What belongs at each level
Frontmatter is for matching. Name, description, license, allowed tools. Nothing else. If you find yourself writing prose in the frontmatter, you've put it at the wrong level.
SKILL.md body is for the core workflow. Step-by-step instructions for the most common path. Error handling for the most common failures. Two or three short examples. Cross-references to deeper material in references/.
A good SKILL.md reads like a runbook: "do this, then this, then this, and here's what 'this' looks like." It does not read like a manual.
references/ is for everything that's true but rarely needed. The exhaustive API reference. The full error catalog. The decision tree for edge cases. The agent navigates there when the body tells it to, and only then.
The 5,000-word ceiling
The honest test for SKILL.md: is it under 5,000 words? Past that, the agent loses track of which section applies and which doesn't. Past 10,000, every match pays a context cost that crowds out everything else loaded in the session.
What gets demoted when the body is too long:
- Multi-page tables of error codes →
references/errors.md. The body says "if the call fails, checkreferences/errors.mdfor the code mapping." - Full API request/response examples →
references/api-patterns.md. The body has one canonical example; the rest live in the reference. - The decision tree for "which tool to call when" → if it has more than three branches, move it to
references/decision-tree.mdand link from the body. - Templates →
assets/. A 600-line report template isn't instructions; it's an output. Don't paste it into the body.
A before/after that makes the discipline concrete
A bloated skill on disk:
report-generator/
└── SKILL.md (8,400 words: workflow + every template + every error case)
The disciplined version:
report-generator/
├── SKILL.md (1,200 words: the workflow, two examples, links out)
├── references/
│ ├── error-catalog.md (loaded only when an error fires)
│ ├── api-patterns.md (loaded only when the workflow hits the API step)
│ └── output-rules.md (loaded only for the final formatting pass)
└── assets/
├── report-template.md
└── summary-template.md
Both versions trigger on the same prompts. The second loads ~85% less content per session. The references load when they're actually needed.
Reference linking the agent will actually follow
Linking to a reference is not the same as making the agent read it. The body has to give the agent a reason to navigate, in a sentence the agent can match against.
Before writing queries, consult `references/api-patterns.md` for:
- Rate limiting guidance
- Pagination patterns
- Error codes and handling
Three bullets. Each one is a phrase the agent will see in the prompt context and recognize as a reason to fetch the file. Without this kind of pointer, the reference sits unread.
When to skip progressive disclosure
Two cases where flattening everything into SKILL.md is the right call:
- Total skill content fits in 1,500 words. Splitting into references at that size adds ceremony without saving tokens. Keep it flat.
- Every invocation needs every section. Rare, but it happens — usually for skills that gate on a strict workflow where every step references the next. Splitting just adds navigation overhead.
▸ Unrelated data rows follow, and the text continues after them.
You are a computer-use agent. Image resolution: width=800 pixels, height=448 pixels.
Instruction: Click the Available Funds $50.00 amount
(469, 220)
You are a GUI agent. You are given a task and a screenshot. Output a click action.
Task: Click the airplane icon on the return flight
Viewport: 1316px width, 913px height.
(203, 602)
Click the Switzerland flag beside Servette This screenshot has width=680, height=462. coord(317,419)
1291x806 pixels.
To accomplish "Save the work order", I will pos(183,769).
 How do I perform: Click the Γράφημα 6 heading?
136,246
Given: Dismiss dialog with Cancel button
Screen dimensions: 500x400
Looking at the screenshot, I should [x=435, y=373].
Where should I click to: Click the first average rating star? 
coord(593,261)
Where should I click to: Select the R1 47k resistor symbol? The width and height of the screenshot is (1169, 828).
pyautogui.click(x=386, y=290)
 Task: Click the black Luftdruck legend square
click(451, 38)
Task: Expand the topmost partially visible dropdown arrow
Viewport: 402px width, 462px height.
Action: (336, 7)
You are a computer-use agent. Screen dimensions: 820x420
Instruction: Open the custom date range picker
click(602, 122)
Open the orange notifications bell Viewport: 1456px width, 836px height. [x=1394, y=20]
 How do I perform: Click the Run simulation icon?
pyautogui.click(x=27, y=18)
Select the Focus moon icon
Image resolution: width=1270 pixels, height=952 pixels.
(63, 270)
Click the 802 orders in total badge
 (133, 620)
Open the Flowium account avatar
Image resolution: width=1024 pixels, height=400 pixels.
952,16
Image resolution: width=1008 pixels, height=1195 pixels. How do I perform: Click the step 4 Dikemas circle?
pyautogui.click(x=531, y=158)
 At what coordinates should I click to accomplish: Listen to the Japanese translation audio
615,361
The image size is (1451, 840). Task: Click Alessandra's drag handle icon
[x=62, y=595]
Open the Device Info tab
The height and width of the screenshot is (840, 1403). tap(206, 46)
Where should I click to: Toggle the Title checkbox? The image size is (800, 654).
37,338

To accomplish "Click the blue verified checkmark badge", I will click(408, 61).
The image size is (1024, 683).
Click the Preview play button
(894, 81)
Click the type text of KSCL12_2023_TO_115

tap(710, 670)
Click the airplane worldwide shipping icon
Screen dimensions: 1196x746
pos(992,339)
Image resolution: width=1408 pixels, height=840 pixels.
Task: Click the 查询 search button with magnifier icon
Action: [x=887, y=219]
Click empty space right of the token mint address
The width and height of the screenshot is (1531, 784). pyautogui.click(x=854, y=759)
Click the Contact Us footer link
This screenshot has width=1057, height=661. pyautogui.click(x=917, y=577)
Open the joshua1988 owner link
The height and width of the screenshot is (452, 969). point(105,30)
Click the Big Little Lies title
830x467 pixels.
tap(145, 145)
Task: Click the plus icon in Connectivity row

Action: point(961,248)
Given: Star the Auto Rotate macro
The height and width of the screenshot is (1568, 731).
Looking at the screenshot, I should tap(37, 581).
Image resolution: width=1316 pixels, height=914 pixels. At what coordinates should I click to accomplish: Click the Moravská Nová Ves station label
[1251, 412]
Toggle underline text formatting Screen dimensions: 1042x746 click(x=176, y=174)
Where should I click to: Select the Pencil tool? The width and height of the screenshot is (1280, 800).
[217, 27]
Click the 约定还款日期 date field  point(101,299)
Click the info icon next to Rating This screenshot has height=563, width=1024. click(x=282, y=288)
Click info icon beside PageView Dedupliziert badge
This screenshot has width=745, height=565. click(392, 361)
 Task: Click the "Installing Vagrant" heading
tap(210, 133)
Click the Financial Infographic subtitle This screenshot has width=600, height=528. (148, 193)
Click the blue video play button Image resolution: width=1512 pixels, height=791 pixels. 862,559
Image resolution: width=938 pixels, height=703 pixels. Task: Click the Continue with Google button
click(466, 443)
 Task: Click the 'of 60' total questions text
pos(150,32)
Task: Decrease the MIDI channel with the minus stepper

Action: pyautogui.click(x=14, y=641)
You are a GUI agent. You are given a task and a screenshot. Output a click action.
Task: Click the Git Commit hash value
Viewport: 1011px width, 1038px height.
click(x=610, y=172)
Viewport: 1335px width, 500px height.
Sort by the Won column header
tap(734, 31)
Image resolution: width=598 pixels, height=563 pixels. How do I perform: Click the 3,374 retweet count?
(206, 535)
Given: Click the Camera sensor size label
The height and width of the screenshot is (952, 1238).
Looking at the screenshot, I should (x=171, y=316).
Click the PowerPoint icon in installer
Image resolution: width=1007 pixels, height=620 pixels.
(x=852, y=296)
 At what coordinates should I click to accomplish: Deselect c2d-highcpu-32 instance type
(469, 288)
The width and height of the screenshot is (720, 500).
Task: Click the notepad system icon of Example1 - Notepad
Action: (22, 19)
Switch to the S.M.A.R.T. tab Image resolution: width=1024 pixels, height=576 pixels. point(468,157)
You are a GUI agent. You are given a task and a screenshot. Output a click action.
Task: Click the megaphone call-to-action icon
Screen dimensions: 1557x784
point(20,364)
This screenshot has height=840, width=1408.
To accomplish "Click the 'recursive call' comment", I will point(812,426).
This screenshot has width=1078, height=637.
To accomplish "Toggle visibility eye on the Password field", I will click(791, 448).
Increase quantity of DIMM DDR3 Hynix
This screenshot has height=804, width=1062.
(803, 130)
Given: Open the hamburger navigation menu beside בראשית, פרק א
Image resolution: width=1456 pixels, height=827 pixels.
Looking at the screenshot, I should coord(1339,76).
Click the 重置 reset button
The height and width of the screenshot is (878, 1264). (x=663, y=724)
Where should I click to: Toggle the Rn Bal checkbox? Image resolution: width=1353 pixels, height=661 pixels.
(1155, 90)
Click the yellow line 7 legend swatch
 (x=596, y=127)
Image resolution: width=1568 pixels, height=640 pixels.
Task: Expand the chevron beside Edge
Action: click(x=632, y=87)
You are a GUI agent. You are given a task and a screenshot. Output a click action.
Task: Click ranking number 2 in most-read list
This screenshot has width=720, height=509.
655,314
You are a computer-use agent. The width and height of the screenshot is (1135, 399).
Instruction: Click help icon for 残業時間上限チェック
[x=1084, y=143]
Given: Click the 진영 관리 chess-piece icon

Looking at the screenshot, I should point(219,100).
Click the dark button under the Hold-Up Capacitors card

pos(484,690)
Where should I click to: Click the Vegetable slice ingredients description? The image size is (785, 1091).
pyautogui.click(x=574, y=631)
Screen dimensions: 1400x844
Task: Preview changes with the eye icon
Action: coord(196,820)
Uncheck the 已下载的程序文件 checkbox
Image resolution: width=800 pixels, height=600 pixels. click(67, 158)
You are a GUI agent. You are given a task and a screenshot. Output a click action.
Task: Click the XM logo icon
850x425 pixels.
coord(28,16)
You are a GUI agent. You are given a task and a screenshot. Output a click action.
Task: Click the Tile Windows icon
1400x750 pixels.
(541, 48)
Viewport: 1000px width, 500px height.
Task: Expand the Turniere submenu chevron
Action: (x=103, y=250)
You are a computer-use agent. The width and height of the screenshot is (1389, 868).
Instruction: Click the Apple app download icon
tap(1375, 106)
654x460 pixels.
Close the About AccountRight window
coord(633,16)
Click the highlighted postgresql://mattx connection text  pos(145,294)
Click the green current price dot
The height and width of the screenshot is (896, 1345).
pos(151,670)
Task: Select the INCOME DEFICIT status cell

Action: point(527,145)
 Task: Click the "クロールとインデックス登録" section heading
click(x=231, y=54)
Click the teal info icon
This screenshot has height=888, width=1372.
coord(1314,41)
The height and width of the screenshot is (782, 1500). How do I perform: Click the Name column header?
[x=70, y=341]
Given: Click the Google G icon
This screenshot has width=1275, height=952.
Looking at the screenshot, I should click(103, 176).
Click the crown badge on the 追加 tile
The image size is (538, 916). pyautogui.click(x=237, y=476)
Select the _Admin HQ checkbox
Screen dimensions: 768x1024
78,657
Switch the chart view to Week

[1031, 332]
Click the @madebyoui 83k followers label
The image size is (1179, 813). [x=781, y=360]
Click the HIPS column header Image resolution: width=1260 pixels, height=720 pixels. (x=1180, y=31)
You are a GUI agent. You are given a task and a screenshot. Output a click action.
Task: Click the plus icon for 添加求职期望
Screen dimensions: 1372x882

The opposite mistake — splitting too aggressively, creating fifteen reference files for a skill used twice a week — is also real. Each reference is a navigation hop. If the agent has to chain four file reads before it can act, you've replaced "big file" with "fragmented file."
If your
SKILL.mdis over 5,000 words, you've written documentation, not a skill. The agent pays for documentation on every match. The references folder exists so it doesn't have to.